С интересом посматривала Алина, какое впечатление произведёт Жорж на Сусанну. Отсели они на дальний диван, говорили немного. Алина проходила неподалеку, прислушалась — ну конечно, всякий о своём, Сусанна спрашивала:

— Ну, честно ли? — свои поражения, отступления, своё тупоголовство валить на еврейских шпионов?

— Решительно с вами согласен: нечестно.

— Но если на евреев такое возводят во время войны — что ж будет после победы? И как же евреям этой победы желать?

— Тоже согласен. Если евреи лишены какой-то части российских прав — нельзя с них спрашивать и полной любви к России. И не оскорбительно допустить, что многие больше сочувствуют Германии, где пользуются всеми правами.

Всё же Сусанна свои наблюдения успела сделать и позже в тот вечер сказала Алине:

— О нет, не похоже на старость чувств! Так что будьте повнимательней. И когда с ним в обществе — приглядывайтесь, как он смотрит на женщин, и как они на него.

— Ну уж, ну уж! — засмеялась Алина. — Спасибо за предупреждение, но об этом можно не тревожиться. Женщины — вообще не в круге его зрения. И никогда не были. И никакая ему не заменит меня. Да я бы, Сусанна Иосифовна, гордилась, если б у него было богатство чувств. Но увы, всё ушло — на русского несостоявшегося Шлиффена.

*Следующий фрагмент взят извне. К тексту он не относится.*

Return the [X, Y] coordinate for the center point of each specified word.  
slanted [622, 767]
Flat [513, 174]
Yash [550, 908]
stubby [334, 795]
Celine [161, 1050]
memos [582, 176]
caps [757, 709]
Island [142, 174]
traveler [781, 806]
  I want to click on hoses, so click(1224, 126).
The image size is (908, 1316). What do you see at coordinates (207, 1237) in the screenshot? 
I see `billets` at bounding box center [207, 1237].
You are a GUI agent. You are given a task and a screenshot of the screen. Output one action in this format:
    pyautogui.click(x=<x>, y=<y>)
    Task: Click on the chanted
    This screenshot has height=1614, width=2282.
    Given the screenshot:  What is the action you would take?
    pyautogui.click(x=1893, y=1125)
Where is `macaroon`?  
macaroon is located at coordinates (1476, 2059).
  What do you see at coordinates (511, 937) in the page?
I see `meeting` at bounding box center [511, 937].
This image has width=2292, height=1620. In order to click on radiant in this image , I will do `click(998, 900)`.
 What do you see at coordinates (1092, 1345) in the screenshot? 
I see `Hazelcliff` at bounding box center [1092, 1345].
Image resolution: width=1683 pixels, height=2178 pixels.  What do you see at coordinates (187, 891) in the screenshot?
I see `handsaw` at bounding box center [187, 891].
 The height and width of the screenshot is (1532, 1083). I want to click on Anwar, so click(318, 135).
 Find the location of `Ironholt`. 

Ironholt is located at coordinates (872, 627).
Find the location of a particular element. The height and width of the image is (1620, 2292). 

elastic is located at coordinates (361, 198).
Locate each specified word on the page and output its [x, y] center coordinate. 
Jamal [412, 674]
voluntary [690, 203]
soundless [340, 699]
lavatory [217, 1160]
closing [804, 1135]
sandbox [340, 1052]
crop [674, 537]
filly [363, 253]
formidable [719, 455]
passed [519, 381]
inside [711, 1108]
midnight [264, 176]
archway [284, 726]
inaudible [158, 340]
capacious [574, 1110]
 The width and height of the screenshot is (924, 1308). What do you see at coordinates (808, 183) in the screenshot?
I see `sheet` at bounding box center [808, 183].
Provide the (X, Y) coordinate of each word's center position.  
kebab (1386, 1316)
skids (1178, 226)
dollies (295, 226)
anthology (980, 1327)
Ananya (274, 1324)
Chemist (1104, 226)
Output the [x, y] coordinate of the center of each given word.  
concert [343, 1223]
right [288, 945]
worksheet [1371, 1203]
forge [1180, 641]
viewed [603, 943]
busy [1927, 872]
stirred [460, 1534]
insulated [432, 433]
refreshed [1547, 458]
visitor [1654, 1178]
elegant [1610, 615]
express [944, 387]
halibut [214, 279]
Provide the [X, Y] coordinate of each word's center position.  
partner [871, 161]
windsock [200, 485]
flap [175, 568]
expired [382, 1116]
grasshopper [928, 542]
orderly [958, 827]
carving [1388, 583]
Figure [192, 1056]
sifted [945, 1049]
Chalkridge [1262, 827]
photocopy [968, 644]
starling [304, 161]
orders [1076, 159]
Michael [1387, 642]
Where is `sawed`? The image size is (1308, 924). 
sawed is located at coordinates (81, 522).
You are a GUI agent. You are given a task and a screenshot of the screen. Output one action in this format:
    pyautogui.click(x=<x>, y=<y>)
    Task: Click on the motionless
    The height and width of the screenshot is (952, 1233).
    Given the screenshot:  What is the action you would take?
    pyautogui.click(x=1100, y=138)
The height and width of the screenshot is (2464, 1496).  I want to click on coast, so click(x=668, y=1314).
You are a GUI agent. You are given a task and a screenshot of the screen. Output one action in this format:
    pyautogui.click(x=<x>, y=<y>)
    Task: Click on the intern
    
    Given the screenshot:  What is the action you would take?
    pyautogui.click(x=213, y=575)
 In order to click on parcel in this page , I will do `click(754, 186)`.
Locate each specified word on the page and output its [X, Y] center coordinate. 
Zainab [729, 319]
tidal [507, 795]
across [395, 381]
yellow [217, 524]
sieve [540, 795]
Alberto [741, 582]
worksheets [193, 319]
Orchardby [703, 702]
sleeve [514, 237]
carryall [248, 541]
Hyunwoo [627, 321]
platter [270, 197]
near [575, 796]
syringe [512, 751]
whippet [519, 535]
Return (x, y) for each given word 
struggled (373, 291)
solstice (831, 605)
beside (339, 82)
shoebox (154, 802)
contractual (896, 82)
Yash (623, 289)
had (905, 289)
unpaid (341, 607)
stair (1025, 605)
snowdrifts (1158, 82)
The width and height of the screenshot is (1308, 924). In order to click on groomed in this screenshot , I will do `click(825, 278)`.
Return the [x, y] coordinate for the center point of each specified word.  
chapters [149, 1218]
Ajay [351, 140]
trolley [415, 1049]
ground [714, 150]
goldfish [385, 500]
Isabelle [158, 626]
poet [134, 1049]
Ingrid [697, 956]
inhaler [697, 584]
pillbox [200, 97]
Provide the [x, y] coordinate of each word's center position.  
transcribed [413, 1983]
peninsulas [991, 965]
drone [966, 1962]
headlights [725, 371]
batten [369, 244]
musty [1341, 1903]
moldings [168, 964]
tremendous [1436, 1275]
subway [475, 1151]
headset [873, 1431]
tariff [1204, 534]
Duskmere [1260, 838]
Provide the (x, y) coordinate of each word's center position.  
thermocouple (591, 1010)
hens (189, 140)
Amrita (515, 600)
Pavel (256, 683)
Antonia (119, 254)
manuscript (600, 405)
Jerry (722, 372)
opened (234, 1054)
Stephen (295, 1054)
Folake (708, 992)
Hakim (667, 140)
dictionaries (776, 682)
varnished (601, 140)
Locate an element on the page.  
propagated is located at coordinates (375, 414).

Возвращались домой — подумала: а может поехать с ним сейчас в Петроград? Алина была весьма способна на быстрые крутые решения, даже больше всего любила именно круто менять всегда. А?.. Да, мол, знаешь, с билетами трудно, я еле взял международный... Но и дело в том, что через два дня она сама участвует в концерте, жалко не выступить. А вот идея! — задержись на два дня, послушаешь полный звук в хорошем зале, а не в комнатной обстановке, а потом вместе и поедем в Петроград?

12

В августе Четырнадцатого года, отправленный из Ставки командиром полка на фронт, Воротынцев и перенёс туда себя всего, всю полноту жизни. Он и сам сознавал, что его снование по верхам в самсоновской катастрофе оказалось бесполезно — и за то одно, а не за скандал в Ставке, он уже заслужил быть сослан вниз и впряжён в прямое дело. Он — влился в свой полк, врос в него, и даже глубже, чем был обязан: ни разу с тех пор не ездил в отпуск, ни в прошлом году, ни в этом. Стена горечи отгородила от него всякую льготную свободную жизнь и всякий вообще тыл — и он не дозволял себе бросить полк ни на неделю. Он посвящал свою жизнь военной службе? — ну вот он и попал теперь на неё, до последнего своего дня. После смены Николая Николаевича, Янушкевича, Данилова — Воротынцев мог бы предпринять попытку подняться вновь. Но не сделал этого. Из гордости. Перемежно-несчастный ход войны покрывал своей ужасающей тенью мелкое служебное крушение полковника Воротынцева. Не утеряв способности стратегического взгляда, он часто, сколько мог судить, не верил в высший смысл операций, в которые втягивалась их дивизия, корпус, армия, и с высоты полка было ясно, что лезть через Карпаты да без снарядов — крупная глупость. Но запретил себе этим разжигаться. В полку он был на месте, и хватит. Он больше не стремился отличиться, украситься орденами, снова возвыситься: там, наверху, он уже побывал и не испытывал тяги снова. Он ожесточенно врастал себя в здешнюю кору, рассудил считать себя обречённым, и периодами бывал даже подлинно нечувствителен к смерти, отчаянно себя вёл. А был только дважды зацеплен, легко. Когда же наступали месяцы размеренного позиционного сидения — утверживало грудь спокойное сознание посильно выполняемого долга. И чем больше притекало через отпускников мутных, оскорбительных рассказов о тыле, как там ловчат, как привыкли к войне будто обыденности, — тем отвратительней представлялся тыл, тем очистительней было сознавать здешнюю атмосферу, видеть чистые вокруг сердца, ежечасно готовые к смерти. Давние фронтовики, они переродились тут в новую породу.